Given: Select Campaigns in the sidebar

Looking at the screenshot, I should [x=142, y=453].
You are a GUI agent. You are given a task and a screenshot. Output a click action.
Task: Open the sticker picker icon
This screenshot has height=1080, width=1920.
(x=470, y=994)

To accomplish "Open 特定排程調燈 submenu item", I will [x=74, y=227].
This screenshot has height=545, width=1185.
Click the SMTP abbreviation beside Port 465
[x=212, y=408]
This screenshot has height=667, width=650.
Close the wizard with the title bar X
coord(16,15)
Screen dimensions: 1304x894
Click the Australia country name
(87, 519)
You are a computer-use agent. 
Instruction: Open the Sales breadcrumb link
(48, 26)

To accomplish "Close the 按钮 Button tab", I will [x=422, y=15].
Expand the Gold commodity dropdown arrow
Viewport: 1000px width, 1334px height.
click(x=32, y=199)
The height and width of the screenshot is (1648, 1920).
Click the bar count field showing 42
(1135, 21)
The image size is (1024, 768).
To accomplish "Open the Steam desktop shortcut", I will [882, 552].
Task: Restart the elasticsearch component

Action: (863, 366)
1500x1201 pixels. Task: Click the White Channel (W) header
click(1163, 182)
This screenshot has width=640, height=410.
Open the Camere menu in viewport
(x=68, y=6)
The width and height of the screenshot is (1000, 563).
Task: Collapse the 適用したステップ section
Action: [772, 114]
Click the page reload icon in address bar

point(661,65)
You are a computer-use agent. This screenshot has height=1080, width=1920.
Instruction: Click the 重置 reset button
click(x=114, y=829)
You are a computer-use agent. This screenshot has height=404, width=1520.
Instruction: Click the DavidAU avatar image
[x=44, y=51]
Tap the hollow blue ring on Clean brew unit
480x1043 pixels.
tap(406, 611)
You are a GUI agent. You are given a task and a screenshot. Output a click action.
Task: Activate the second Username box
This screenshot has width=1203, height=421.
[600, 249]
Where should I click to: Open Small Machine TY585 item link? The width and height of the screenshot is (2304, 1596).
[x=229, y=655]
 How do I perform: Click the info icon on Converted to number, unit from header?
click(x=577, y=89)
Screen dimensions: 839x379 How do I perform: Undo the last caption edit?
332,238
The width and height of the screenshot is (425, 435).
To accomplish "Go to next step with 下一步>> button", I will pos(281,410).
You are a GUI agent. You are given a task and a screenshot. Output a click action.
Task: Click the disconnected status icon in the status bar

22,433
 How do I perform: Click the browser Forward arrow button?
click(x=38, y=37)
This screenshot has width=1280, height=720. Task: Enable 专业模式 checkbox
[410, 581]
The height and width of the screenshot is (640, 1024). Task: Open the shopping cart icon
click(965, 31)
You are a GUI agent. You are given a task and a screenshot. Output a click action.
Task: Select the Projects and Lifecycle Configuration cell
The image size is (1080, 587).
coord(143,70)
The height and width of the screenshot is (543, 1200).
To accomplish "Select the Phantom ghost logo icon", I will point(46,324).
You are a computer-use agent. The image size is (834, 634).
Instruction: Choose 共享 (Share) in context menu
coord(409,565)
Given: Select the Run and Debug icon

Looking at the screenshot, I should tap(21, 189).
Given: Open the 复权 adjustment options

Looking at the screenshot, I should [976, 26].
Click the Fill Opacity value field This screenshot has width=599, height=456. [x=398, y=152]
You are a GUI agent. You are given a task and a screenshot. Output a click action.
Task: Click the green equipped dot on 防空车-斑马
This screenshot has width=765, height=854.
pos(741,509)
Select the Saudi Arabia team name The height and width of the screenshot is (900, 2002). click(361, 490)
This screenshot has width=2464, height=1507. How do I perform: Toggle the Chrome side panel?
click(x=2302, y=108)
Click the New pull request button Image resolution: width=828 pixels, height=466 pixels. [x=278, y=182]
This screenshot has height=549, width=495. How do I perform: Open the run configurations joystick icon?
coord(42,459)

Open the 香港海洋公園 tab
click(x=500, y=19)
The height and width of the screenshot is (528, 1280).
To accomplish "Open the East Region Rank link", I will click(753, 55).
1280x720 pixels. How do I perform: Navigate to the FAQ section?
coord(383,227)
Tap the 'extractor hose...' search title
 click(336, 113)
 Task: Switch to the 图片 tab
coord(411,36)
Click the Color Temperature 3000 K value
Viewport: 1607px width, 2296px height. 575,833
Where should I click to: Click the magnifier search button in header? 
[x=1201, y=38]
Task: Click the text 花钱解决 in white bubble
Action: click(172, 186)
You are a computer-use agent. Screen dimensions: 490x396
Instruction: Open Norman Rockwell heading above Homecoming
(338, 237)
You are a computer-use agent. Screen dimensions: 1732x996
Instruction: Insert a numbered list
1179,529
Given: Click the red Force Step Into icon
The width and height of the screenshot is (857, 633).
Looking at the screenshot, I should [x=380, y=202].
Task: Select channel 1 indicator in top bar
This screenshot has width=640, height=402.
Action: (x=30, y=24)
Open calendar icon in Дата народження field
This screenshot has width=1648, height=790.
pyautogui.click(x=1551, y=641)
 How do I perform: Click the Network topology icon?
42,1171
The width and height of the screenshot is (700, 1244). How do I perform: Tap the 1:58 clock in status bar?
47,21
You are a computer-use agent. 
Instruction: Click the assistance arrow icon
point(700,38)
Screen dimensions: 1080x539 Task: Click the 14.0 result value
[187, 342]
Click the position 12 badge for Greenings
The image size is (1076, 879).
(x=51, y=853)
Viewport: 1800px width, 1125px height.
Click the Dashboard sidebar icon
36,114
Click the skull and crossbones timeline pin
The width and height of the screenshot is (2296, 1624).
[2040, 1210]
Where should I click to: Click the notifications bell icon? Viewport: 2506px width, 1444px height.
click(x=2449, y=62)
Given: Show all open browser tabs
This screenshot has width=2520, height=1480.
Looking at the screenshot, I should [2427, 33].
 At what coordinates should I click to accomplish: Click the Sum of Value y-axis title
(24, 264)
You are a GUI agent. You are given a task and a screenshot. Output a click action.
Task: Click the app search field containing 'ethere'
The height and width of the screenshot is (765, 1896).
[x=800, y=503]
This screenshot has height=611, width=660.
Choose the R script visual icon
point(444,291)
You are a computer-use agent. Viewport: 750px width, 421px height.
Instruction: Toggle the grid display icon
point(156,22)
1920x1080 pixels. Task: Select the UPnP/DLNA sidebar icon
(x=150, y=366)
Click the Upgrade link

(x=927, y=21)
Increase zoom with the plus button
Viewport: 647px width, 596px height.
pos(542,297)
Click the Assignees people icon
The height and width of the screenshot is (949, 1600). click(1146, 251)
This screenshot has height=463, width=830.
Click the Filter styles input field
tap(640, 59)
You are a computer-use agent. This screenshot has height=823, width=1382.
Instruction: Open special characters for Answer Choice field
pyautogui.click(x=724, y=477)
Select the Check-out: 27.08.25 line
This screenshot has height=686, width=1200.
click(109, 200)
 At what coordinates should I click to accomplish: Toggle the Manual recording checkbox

= = = = = = =

» **GOAL**
Write out the items above, word for word, from the first line through the line containing "[x=212, y=408]", including that line.

» **RESULT BELOW**
Given: Select Campaigns in the sidebar

Looking at the screenshot, I should [x=142, y=453].
You are a GUI agent. You are given a task and a screenshot. Output a click action.
Task: Open the sticker picker icon
This screenshot has height=1080, width=1920.
(x=470, y=994)

To accomplish "Open 特定排程調燈 submenu item", I will [x=74, y=227].
This screenshot has height=545, width=1185.
Click the SMTP abbreviation beside Port 465
[x=212, y=408]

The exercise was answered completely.